Face à l’urgence ressentie, une Réunion de “Haut-niveau” a eu lieu à Genève, en novembre 1979, réunissant les ministres de nombreux pays. Trente quatre gouvernements et la Communauté européenne ont ainsi ratifié la Convention dite LRTAP, (pour la lutte contre la pollution de l’air transfrontière). Cette convention a été le premier instrument légal contraignant, traitant de la pollution atmosphérique sur une échelle régionale élargie. Outre les principes généraux de la coopération internationale sur la réduction de la pollution, la convention a aussi mis en place un cadre institutionnel réunissant la recherche et les décideurs publics. Sa spécificité réside dans la définition juridique donnée de la pollution atmosphérique transfrontière :
- « pollution atmosphérique dont la source physique est comprise totalement ou en partie dans une zone soumise à la juridiction nationale d’un État et qui exerce des effets dommageables dans une zone soumise à la juridiction d’un autre État à une distance telle qu’il n’est généralement pas possible de distinguer les apports des sources individuelles ou groupes de sources d’émission »,
différente de celle du Conseil de l’Europe de 1967, basée sur la seule nocivité :
- « Il y a pollution de l’air, lorsque la présence d’une substance étrangère ou une variation importante de la proportion de ses constituants, sont susceptibles de provoquer un effet nuisible, compte tenu des connaissances scientifiques du moment et de créer une gène. »

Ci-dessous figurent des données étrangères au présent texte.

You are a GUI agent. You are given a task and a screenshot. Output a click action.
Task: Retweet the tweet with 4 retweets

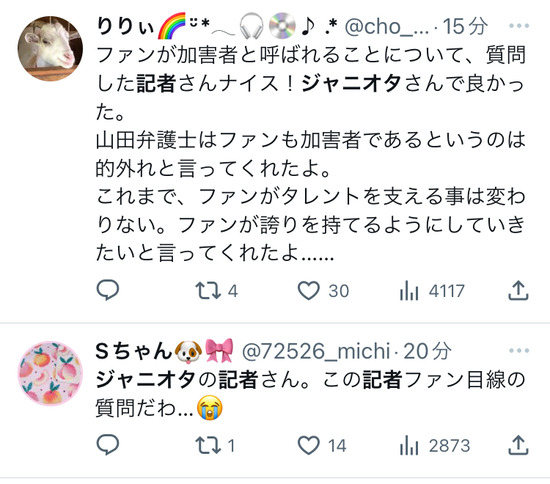pos(216,291)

La convention LRTAP reste encore aujourd’hui un moyen très efficace de protection de l’environnement. Tout au long des dernières décennies elle a constitué un pont entre systèmes politiques différents et a apporté une stabilité pendant une période de grands changements politiques. Elle a contribué au droit international dans le sens de la protection de la santé et de l’environnement.